The plaintiffs, keepers of a dock at Algiers, sued the defendant, owner of the steamboat Pitser Miller, upon an account for $1972 19 for docking’, overhauling and repairing the said steamer, and furnishing materials for said Work. The defendant sets up a claim for $3000 in reconvention. The District Judge rendered a judgment in favor of the plaintiffs for $1472, rejecting the reconventional demand altogether. The defendant has appealed, and the plaintiff in answer thereto prays that the judgment be increased to the amount claimed in the petition.

The defendant insists, that the prescription of one year is applicable to the whole account sued upon, and if not to the whole, at least to such portions of it as embrace materials furnished for the repair of the vessel. He cites the Article 3499 of the Code to support this plea. The construction of this Art. has been judicially settled. By “the action of workmen, laborers and servants for the payment of their wages,” is meant only the action of such workmen, laborers and servants against their immediate employers who hire them by the day or by the month, and not the action of a contractor who undertakes a specific job, and it is immaterial whether the price of the job be fixed by contract or left for adjustment upon a quantum meruit Gallaspy v. Livingston, 5 An., 671. And by the action “for the supply of wood and other things necessary for the construction, equipment and provisioning of ships and other *843vessels,” is meant the action of the sellers of the raw materials only, against the parties who buy directly from them whether they bo the owners of the vessel or undertakers for repairs. This was directly decided in the case of Harrod v. Woodruff, 3 Rob., 336, where it was held, that shipwrights who undertake to build or repair a vessel are neither workmen or laborers claiming their wages, nor are they furnishers of wood or other materials claiming the price thereof. They themselves hire workmen and buy materials. Their own contract is to do a job. Their remuneration for this is an entire charge, although made up partly of the items for which they have had to pay workmen and material men ; but the action of the contract is not barred by one year — that of the workmen against their immediate employer for daily or monthly wages and that of material men against their immediate builders for the price, is barred by that term.

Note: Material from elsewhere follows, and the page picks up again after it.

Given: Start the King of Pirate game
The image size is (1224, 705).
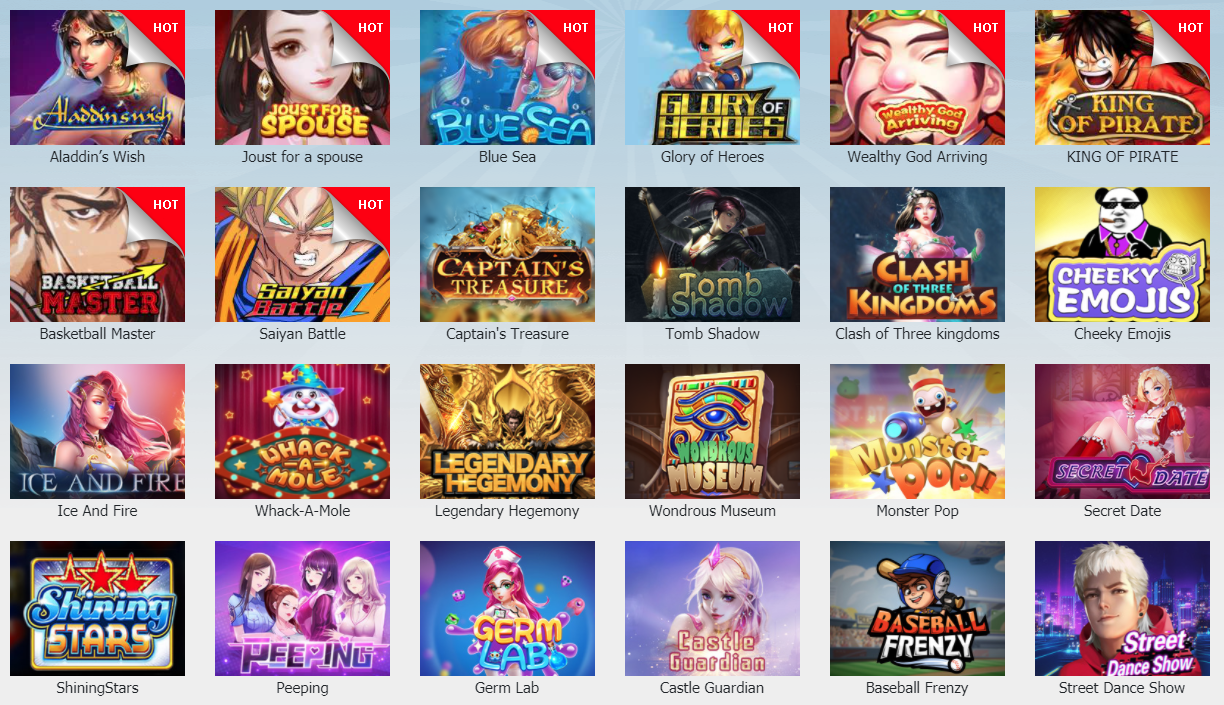Looking at the screenshot, I should tap(1122, 77).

The demand for damages pleaded in reconvention grows out of an alleged delay on the part of the plaintiffs in performing their contract to repair the Pitser Miller. But there was no contract that the work should be finished within a limited time. It appears, that a day was fixed for putting the boat in the dock, and that although she was ready, four or five days elapsed before she was docked. The expenses for keeping the boat there for that time would be all the damages that could be allowed. It does not appear that the subsequent grounding of the boat in the Atchafalaya was the proximate result of this delay in docking her. Such damages are too remote and conjectural to be considered even had there been a contract to repair the boat by a certain time. The expenses for the delay actually proven do not exceed $160. As the District Judge allowed a deduction of $500 for overcharges in the plaintiffs’ bill, a deduction which, under the evidence, seems to us extremely liberal, we are not disposed to interfere with the judgment.

The appellant certainly has not sufficient reason to complain; and the appellees’ prayer for an amendment in his favor must also be refused, there not being a manifest error to his prejudice.

Judgment affirmed.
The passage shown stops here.